Early life T cell responses to pneumococcal conjugates increase with age and determine the polysaccharide-specific antibody response and protective efficacy

Abstract

Immunization with a tetanus‐protein (TT) pneumococcal polysaccharide (PPS) conjugate vaccine (Pnc1‐TT) induces protective immunity against lethal pneumococcal infections in neonatal and infant mice, but anti‐PPS IgG response and protective efficacy is lower than in adult mice. Here, we show that reduced antibody (Ab) response and protection against infections is directly related to impaired T cell response to the carrier.
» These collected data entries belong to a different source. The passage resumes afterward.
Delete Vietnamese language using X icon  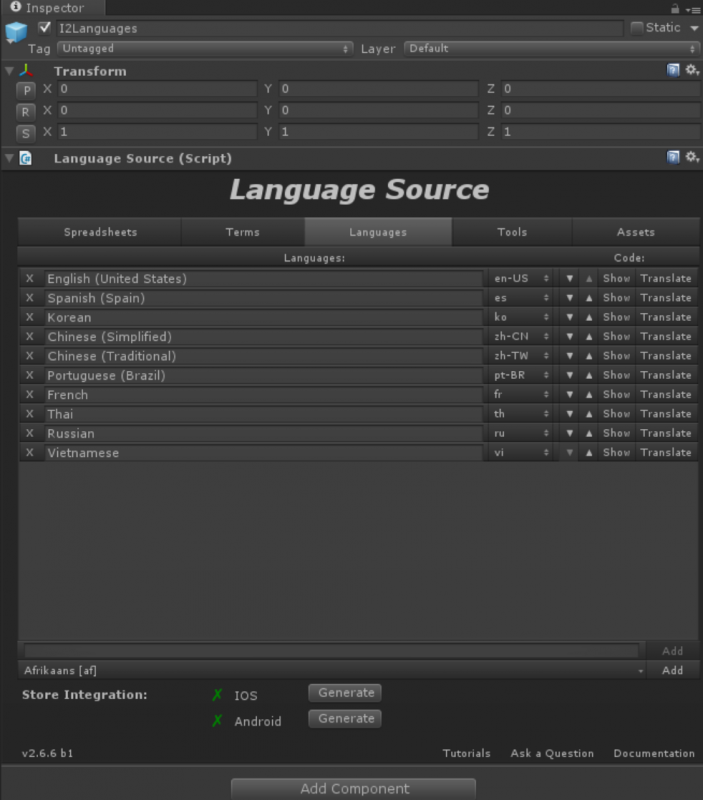pos(29,453)
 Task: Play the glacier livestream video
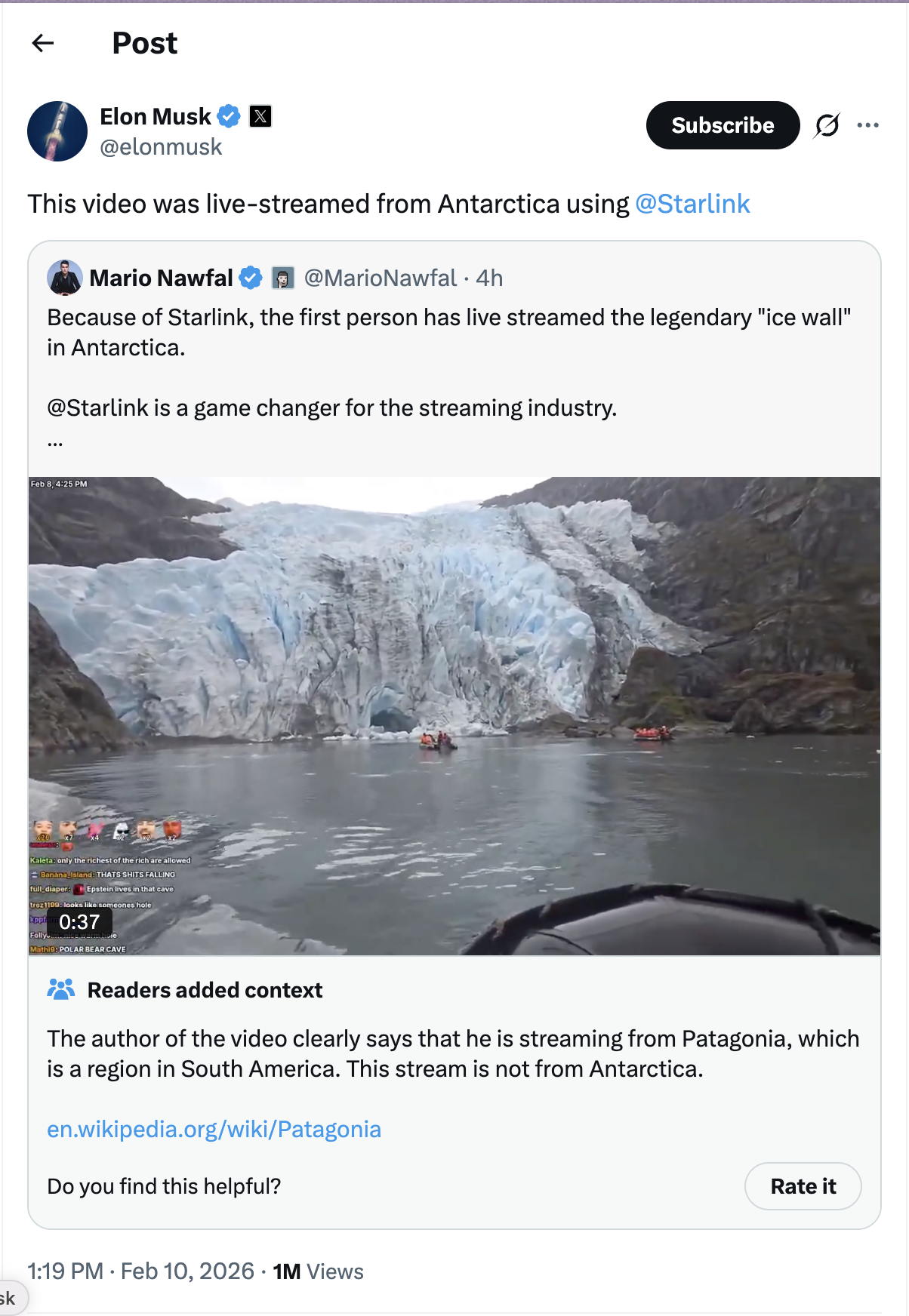(453, 717)
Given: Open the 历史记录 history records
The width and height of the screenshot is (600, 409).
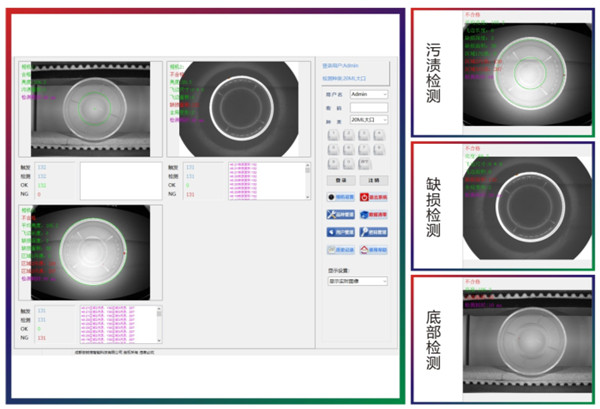Looking at the screenshot, I should tap(339, 250).
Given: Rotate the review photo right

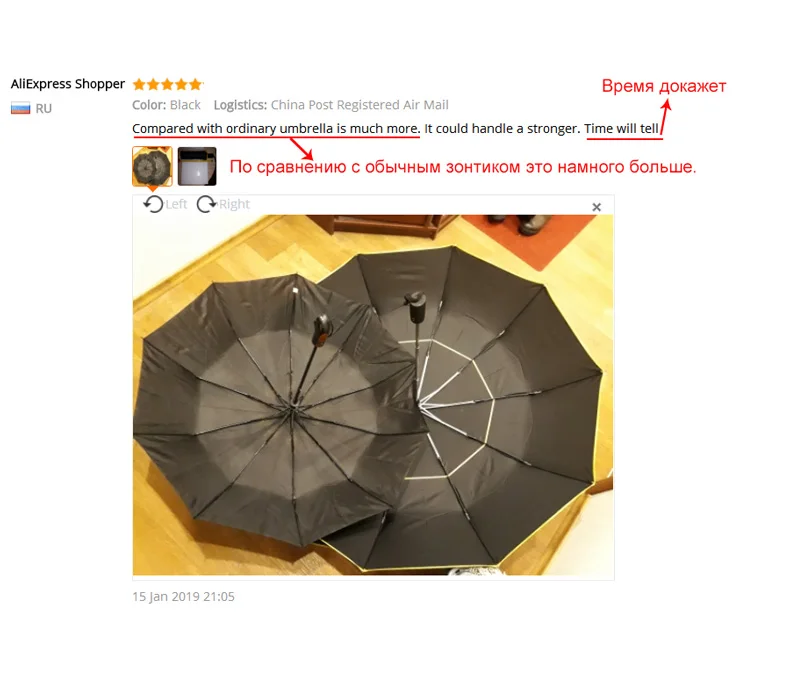Looking at the screenshot, I should pyautogui.click(x=206, y=204).
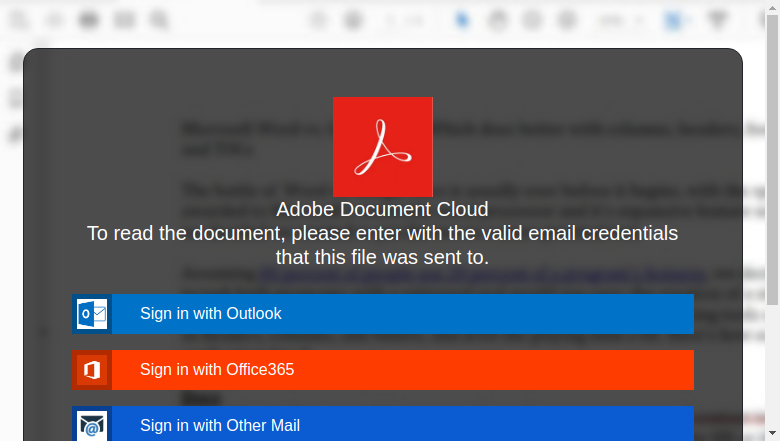Open the blurred zoom percentage dropdown in toolbar
Image resolution: width=780 pixels, height=441 pixels.
[621, 20]
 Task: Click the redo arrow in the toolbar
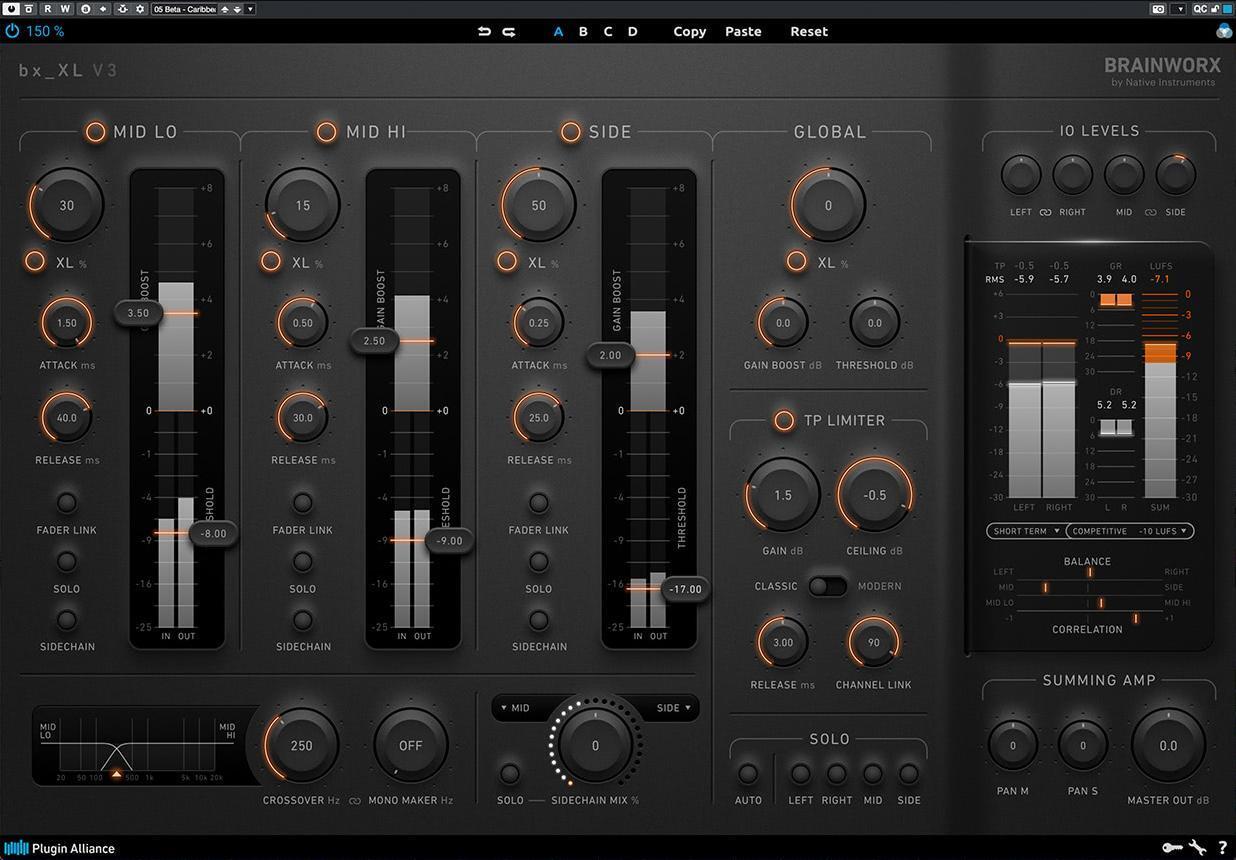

Whereas spleen cells from adult mice immunized with Pnc1‐TT responded with proliferation and IFN‐γ secretion to in vitro stimulation with TT, spleen cells from neonatal and infant mice did not. However, significant, but age dependent, Th2‐cytokine responses were observed in mice immunized with Pnc1‐TT. Impaired IFN‐γ production upon TT‐stimulation in vitro was also reflected in reduced IFN‐γ/IL‐5 ratio. The IL‐‐5 response correlated with IgG anti‐PPS titers, and the lack of PPS Ab in the majority of neonatal mice was clearly associated with absence of carrier‐specific IL‐5 production. These results show that immunization with Pnc1‐TT induces carrier‐specific T cell responses that increase with age and determine the levels of PPS‐specific Ab elicited. Whereas a weak and Th2‐biased response was observed in neonatal mice, infant mice showed a mixed Th1‐Th2 response as observed in adults.